A Tale of Two Bookmakers: Sharp vs. recreational models

To coin a phrase, “there are two types of bookmaker, my friend, those who take bets and those who make dresses.” To the uninitiated, that might sound a little cryptic. Don’t all bookmakers take bets? And what has dress-making got to do with bookmaking? To answer the first question, well, it depends. Depends on what? On what sort of bookmaker you are betting with and what sort of bettor you are. We’ll get to the dresses shortly.

In June 2020, Pinnacle published my article investigating some of the reasons why many bookmakers have gained a reputation for restricting or even closing the accounts of winning bettors. Pinnacle is not one of them. By 'winning‘, I should make it clear now that I do not necessarily mean profitable, at least in the short term. Here, the term applies to expected profitability. Over small samples of bets, bettors can win or lose money largely because of good or bad luck.

What the bookmaker is really interested in is whether their customer holds expected value, that is to say, what profit the bookmaker believes their customer will make after good and bad luck cancel each other out. Looking at results only can take a very long time to answer this. Instead, the bookmaker can make a reasonably accurate assessment much more quickly by using proxy methods such as how the odds move after betting them and the bettor’s closing line value.


The differences between Pinnacle and other bookmakers

Why do some bookmakers restrict winning customers whilst Pinnacle does not? In short, and to avoid repeating previous material, it’s because they operate different bookmaking models. Pinnacle might be regarded as a more traditional bookmaker, setting odds and lines and challenging their customers to beat them. If they do, fair play, they win, but Pinnacle will use the information they bring to the betting market to improve their own data analysis and odds making. In this way, winners are an active ingredient in Pinnacle’s success. Pinnacle isa data-analysis bookmaker.

By contrast, many other bookmakers, who restrict winners, have been labelled by some of the more critical industry observers as dressmakers, hanging their products in the front window to attract customers but restricting access to them if their most generous offers are overexploited. The critics contend that bookmakers should be in the business of setting odds and taking bets, not making dresses.

Such bookmakers are more like providers of entertainment, attracting the recreational bettor who might be more interested in market variety, bonuses, odds boosts, and other offers than looking for expected value. Indeed, most of their customers wouldn’t know what expected value was. Rather than specialising in data analysis, they put more focus on marketing and promotion.

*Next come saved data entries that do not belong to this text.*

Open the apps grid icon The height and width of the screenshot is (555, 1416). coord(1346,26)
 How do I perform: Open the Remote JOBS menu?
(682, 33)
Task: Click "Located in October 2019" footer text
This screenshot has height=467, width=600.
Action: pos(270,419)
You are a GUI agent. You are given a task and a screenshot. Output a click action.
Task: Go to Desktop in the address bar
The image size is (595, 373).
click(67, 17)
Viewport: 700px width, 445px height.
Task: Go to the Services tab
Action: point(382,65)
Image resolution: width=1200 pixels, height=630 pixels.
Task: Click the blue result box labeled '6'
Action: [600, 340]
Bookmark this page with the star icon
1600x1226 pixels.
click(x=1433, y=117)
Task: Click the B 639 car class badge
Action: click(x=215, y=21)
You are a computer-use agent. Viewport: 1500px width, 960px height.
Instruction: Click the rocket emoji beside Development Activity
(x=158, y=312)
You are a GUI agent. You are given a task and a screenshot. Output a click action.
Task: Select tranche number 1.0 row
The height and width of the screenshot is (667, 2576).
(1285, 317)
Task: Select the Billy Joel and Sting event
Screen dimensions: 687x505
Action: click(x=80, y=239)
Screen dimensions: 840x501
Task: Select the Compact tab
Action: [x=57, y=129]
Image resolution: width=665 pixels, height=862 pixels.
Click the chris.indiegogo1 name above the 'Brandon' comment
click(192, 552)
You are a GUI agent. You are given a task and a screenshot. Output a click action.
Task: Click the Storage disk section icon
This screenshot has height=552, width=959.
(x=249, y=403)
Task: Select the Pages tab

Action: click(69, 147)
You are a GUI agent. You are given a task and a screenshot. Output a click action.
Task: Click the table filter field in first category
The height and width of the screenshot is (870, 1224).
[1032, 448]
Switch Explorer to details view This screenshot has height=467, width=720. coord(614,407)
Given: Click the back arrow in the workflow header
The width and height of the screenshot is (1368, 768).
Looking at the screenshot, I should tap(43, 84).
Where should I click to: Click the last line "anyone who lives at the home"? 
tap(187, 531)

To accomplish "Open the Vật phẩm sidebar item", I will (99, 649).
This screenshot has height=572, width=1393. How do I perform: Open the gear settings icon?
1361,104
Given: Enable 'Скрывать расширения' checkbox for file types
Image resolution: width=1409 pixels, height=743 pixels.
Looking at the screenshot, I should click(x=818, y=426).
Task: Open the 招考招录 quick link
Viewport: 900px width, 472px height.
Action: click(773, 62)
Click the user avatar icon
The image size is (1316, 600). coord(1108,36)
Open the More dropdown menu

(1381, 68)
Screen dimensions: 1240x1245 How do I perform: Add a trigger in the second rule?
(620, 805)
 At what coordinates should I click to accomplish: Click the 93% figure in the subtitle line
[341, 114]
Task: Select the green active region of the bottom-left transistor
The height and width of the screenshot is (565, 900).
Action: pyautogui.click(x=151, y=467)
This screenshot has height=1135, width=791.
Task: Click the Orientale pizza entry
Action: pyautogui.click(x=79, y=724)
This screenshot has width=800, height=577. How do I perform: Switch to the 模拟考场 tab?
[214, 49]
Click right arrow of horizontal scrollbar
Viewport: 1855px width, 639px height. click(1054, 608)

Such marketing comes at a cost. To achieve it, odds must be set that will be genuinely attractive to customers. However, most of the recreational bookmakers have betting margins larger than Pinnacle’s. This implies that to beat the odds of a traditional bookmaker like Pinnacle, they must bias one side or the other to such an extent that the availability of expected value becomes far more likely. Those bettors who are most able to spot this generosity on a systematic basis are the ones most likely to face restrictions. It’s just not profitable for recreational bookmakers to allow them to continue betting the stakes they would like, given the way the odds are being set.

What is the evidence that traditional and recreational bookmakers set odds so differently? One way to investigate this is by looking at the hypothetical returns a bettor will make when betting odds that are best-in-market. What should we expect to see? Pinnacle, as the traditional data-analysis bookmaker should be setting odds that, in their opinion, are always, or at least on average, allowing them to make a profit in line with that predicted by their margin. Recreational bookmakers, too, will be unwilling to stray too far from their margins, but their model of promotional advertising necessitates a larger departure, in an attempt to beat the traditional bookmakers who will typically have smaller margins.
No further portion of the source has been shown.